Task statement: Retype the listing that follows, word for word.

* * * * * * *

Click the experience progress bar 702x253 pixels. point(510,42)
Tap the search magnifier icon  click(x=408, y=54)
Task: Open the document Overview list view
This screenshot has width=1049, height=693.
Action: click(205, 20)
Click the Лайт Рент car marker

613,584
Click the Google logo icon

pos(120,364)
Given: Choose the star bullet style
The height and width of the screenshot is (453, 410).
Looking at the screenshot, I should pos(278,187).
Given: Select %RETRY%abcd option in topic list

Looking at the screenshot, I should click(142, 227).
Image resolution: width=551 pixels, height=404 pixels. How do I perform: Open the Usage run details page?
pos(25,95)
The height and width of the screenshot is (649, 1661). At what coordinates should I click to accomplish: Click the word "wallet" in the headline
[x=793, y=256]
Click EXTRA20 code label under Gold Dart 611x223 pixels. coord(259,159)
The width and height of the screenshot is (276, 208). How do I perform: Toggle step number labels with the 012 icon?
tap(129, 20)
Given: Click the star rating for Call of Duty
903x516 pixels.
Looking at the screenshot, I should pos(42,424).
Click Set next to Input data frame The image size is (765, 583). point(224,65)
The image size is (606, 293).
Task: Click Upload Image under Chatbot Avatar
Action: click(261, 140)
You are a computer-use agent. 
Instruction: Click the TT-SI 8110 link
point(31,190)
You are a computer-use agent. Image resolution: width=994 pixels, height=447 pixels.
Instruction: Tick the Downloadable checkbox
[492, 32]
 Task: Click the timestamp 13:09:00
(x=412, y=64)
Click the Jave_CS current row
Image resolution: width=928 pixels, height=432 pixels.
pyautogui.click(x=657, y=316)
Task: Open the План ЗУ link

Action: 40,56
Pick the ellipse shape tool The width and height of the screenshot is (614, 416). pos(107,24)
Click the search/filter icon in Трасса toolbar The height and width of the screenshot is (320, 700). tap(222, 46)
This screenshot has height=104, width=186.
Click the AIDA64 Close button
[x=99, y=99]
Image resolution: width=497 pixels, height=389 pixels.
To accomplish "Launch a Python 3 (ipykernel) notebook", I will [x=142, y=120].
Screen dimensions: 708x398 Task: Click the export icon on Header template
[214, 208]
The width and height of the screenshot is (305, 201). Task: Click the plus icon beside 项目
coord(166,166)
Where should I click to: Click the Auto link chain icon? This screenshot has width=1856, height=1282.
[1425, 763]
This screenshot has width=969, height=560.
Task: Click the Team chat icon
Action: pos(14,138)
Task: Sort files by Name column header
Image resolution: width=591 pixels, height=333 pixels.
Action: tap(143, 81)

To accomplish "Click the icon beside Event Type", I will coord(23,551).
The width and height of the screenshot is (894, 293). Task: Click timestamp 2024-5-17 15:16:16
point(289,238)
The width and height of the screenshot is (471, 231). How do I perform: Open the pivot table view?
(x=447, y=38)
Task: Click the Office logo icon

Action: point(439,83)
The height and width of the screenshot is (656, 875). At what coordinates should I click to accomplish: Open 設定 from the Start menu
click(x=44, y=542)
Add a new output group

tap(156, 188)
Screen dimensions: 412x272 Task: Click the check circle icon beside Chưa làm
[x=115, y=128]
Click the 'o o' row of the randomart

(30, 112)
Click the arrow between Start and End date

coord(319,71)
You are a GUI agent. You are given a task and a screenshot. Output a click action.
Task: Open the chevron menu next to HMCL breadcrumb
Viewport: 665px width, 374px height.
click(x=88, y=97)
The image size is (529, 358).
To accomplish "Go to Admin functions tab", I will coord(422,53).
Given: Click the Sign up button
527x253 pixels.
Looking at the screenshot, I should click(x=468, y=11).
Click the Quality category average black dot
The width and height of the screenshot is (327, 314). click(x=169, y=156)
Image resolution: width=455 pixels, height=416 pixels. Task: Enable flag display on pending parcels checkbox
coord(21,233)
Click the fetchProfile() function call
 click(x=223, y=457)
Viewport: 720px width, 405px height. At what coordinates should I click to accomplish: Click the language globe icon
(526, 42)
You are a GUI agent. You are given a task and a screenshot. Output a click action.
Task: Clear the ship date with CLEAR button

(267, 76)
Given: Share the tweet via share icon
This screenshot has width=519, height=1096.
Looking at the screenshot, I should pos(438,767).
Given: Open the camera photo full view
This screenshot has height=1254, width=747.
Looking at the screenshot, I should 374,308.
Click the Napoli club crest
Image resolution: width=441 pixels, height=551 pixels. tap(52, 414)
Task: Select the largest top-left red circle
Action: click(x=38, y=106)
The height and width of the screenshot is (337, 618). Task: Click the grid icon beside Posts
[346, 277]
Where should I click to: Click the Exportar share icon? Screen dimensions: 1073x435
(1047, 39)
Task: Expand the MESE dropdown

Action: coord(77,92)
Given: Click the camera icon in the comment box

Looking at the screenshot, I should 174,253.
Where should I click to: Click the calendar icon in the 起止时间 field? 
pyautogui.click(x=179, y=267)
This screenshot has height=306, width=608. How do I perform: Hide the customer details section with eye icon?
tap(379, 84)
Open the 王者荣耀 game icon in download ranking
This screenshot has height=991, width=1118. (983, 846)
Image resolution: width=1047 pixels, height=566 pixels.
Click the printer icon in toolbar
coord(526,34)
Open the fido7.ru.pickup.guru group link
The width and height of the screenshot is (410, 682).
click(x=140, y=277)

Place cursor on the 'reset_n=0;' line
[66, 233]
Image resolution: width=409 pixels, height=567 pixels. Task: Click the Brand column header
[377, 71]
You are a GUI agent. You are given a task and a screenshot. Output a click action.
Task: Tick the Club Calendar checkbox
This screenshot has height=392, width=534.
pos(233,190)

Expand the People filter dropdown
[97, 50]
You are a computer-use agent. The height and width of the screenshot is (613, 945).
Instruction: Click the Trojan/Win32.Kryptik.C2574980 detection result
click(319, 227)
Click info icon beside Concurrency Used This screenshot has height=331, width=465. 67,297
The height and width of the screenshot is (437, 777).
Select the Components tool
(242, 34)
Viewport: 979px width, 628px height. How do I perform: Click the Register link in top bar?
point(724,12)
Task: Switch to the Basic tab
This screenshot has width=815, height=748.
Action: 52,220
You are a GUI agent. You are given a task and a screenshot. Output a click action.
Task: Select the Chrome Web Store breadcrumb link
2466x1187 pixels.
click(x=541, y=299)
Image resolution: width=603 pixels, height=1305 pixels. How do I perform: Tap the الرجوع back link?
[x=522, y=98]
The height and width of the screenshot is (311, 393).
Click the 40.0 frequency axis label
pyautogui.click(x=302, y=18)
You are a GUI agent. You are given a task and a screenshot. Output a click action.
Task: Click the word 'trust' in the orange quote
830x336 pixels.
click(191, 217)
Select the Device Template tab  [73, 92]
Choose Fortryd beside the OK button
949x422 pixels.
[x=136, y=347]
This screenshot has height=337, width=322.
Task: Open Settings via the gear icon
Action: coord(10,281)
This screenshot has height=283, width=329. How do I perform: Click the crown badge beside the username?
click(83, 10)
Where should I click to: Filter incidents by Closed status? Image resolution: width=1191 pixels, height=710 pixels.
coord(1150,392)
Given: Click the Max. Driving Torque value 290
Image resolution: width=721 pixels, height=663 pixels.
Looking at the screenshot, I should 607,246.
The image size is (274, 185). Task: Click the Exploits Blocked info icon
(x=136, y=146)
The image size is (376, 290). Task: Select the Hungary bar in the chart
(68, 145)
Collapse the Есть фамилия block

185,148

* * * * * * *

Exercise answer:
Click the experience progress bar 702x253 pixels. point(510,42)
Tap the search magnifier icon  click(x=408, y=54)
Task: Open the document Overview list view
This screenshot has width=1049, height=693.
Action: click(205, 20)
Click the Лайт Рент car marker

613,584
Click the Google logo icon

pos(120,364)
Given: Choose the star bullet style
The height and width of the screenshot is (453, 410).
Looking at the screenshot, I should pos(278,187).
Given: Select %RETRY%abcd option in topic list

Looking at the screenshot, I should click(142, 227).
Image resolution: width=551 pixels, height=404 pixels. How do I perform: Open the Usage run details page?
pos(25,95)
The height and width of the screenshot is (649, 1661). At what coordinates should I click to accomplish: Click the word "wallet" in the headline
[x=793, y=256]
Click EXTRA20 code label under Gold Dart 611x223 pixels. coord(259,159)
The width and height of the screenshot is (276, 208). How do I perform: Toggle step number labels with the 012 icon?
tap(129, 20)
Given: Click the star rating for Call of Duty
903x516 pixels.
Looking at the screenshot, I should pos(42,424).
Click Set next to Input data frame The image size is (765, 583). point(224,65)
The image size is (606, 293).
Task: Click Upload Image under Chatbot Avatar
Action: click(261, 140)
You are a computer-use agent. 
Instruction: Click the TT-SI 8110 link
point(31,190)
You are a computer-use agent. Image resolution: width=994 pixels, height=447 pixels.
Instruction: Tick the Downloadable checkbox
[492, 32]
 Task: Click the timestamp 13:09:00
(x=412, y=64)
Click the Jave_CS current row
Image resolution: width=928 pixels, height=432 pixels.
pyautogui.click(x=657, y=316)
Task: Open the План ЗУ link

Action: 40,56
Pick the ellipse shape tool The width and height of the screenshot is (614, 416). pos(107,24)
Click the search/filter icon in Трасса toolbar The height and width of the screenshot is (320, 700). tap(222, 46)
This screenshot has height=104, width=186.
Click the AIDA64 Close button
[x=99, y=99]
Image resolution: width=497 pixels, height=389 pixels.
To accomplish "Launch a Python 3 (ipykernel) notebook", I will [x=142, y=120].
Screen dimensions: 708x398 Task: Click the export icon on Header template
[214, 208]
The width and height of the screenshot is (305, 201). Task: Click the plus icon beside 项目
coord(166,166)
Where should I click to: Click the Auto link chain icon? This screenshot has width=1856, height=1282.
[1425, 763]
This screenshot has width=969, height=560.
Task: Click the Team chat icon
Action: pos(14,138)
Task: Sort files by Name column header
Image resolution: width=591 pixels, height=333 pixels.
Action: tap(143, 81)

To accomplish "Click the icon beside Event Type", I will coord(23,551).
The width and height of the screenshot is (894, 293). Task: Click timestamp 2024-5-17 15:16:16
point(289,238)
The width and height of the screenshot is (471, 231). How do I perform: Open the pivot table view?
(x=447, y=38)
Task: Click the Office logo icon

Action: point(439,83)
The height and width of the screenshot is (656, 875). At what coordinates should I click to accomplish: Open 設定 from the Start menu
click(x=44, y=542)
Add a new output group

tap(156, 188)
Screen dimensions: 412x272 Task: Click the check circle icon beside Chưa làm
[x=115, y=128]
Click the 'o o' row of the randomart

(30, 112)
Click the arrow between Start and End date

coord(319,71)
You are a GUI agent. You are given a task and a screenshot. Output a click action.
Task: Open the chevron menu next to HMCL breadcrumb
Viewport: 665px width, 374px height.
click(x=88, y=97)
The image size is (529, 358).
To accomplish "Go to Admin functions tab", I will coord(422,53).
Given: Click the Sign up button
527x253 pixels.
Looking at the screenshot, I should click(x=468, y=11).
Click the Quality category average black dot
The width and height of the screenshot is (327, 314). click(x=169, y=156)
Image resolution: width=455 pixels, height=416 pixels. Task: Enable flag display on pending parcels checkbox
coord(21,233)
Click the fetchProfile() function call
 click(x=223, y=457)
Viewport: 720px width, 405px height. At what coordinates should I click to accomplish: Click the language globe icon
(526, 42)
You are a GUI agent. You are given a task and a screenshot. Output a click action.
Task: Clear the ship date with CLEAR button

(267, 76)
Given: Share the tweet via share icon
This screenshot has width=519, height=1096.
Looking at the screenshot, I should pos(438,767).
Given: Open the camera photo full view
This screenshot has height=1254, width=747.
Looking at the screenshot, I should 374,308.
Click the Napoli club crest
Image resolution: width=441 pixels, height=551 pixels. tap(52, 414)
Task: Select the largest top-left red circle
Action: click(x=38, y=106)
The height and width of the screenshot is (337, 618). Task: Click the grid icon beside Posts
[346, 277]
Where should I click to: Click the Exportar share icon? Screen dimensions: 1073x435
(1047, 39)
Task: Expand the MESE dropdown

Action: coord(77,92)
Given: Click the camera icon in the comment box

Looking at the screenshot, I should 174,253.
Where should I click to: Click the calendar icon in the 起止时间 field? 
pyautogui.click(x=179, y=267)
This screenshot has height=306, width=608. How do I perform: Hide the customer details section with eye icon?
tap(379, 84)
Open the 王者荣耀 game icon in download ranking
This screenshot has height=991, width=1118. (983, 846)
Image resolution: width=1047 pixels, height=566 pixels.
Click the printer icon in toolbar
coord(526,34)
Open the fido7.ru.pickup.guru group link
The width and height of the screenshot is (410, 682).
click(x=140, y=277)

Place cursor on the 'reset_n=0;' line
[66, 233]
Image resolution: width=409 pixels, height=567 pixels. Task: Click the Brand column header
[377, 71]
You are a GUI agent. You are given a task and a screenshot. Output a click action.
Task: Tick the Club Calendar checkbox
This screenshot has height=392, width=534.
pos(233,190)

Expand the People filter dropdown
[97, 50]
You are a computer-use agent. The height and width of the screenshot is (613, 945).
Instruction: Click the Trojan/Win32.Kryptik.C2574980 detection result
click(319, 227)
Click info icon beside Concurrency Used This screenshot has height=331, width=465. 67,297
The height and width of the screenshot is (437, 777).
Select the Components tool
(242, 34)
Viewport: 979px width, 628px height. How do I perform: Click the Register link in top bar?
point(724,12)
Task: Switch to the Basic tab
This screenshot has width=815, height=748.
Action: 52,220
You are a GUI agent. You are given a task and a screenshot. Output a click action.
Task: Select the Chrome Web Store breadcrumb link
2466x1187 pixels.
click(x=541, y=299)
Image resolution: width=603 pixels, height=1305 pixels. How do I perform: Tap the الرجوع back link?
[x=522, y=98]
The height and width of the screenshot is (311, 393).
Click the 40.0 frequency axis label
pyautogui.click(x=302, y=18)
You are a GUI agent. You are given a task and a screenshot. Output a click action.
Task: Click the word 'trust' in the orange quote
830x336 pixels.
click(191, 217)
Select the Device Template tab  [73, 92]
Choose Fortryd beside the OK button
949x422 pixels.
[x=136, y=347]
This screenshot has height=337, width=322.
Task: Open Settings via the gear icon
Action: coord(10,281)
This screenshot has height=283, width=329. How do I perform: Click the crown badge beside the username?
click(83, 10)
Where should I click to: Filter incidents by Closed status? Image resolution: width=1191 pixels, height=710 pixels.
coord(1150,392)
Given: Click the Max. Driving Torque value 290
Image resolution: width=721 pixels, height=663 pixels.
Looking at the screenshot, I should 607,246.
The image size is (274, 185). Task: Click the Exploits Blocked info icon
(x=136, y=146)
The image size is (376, 290). Task: Select the Hungary bar in the chart
(68, 145)
Collapse the Есть фамилия block

185,148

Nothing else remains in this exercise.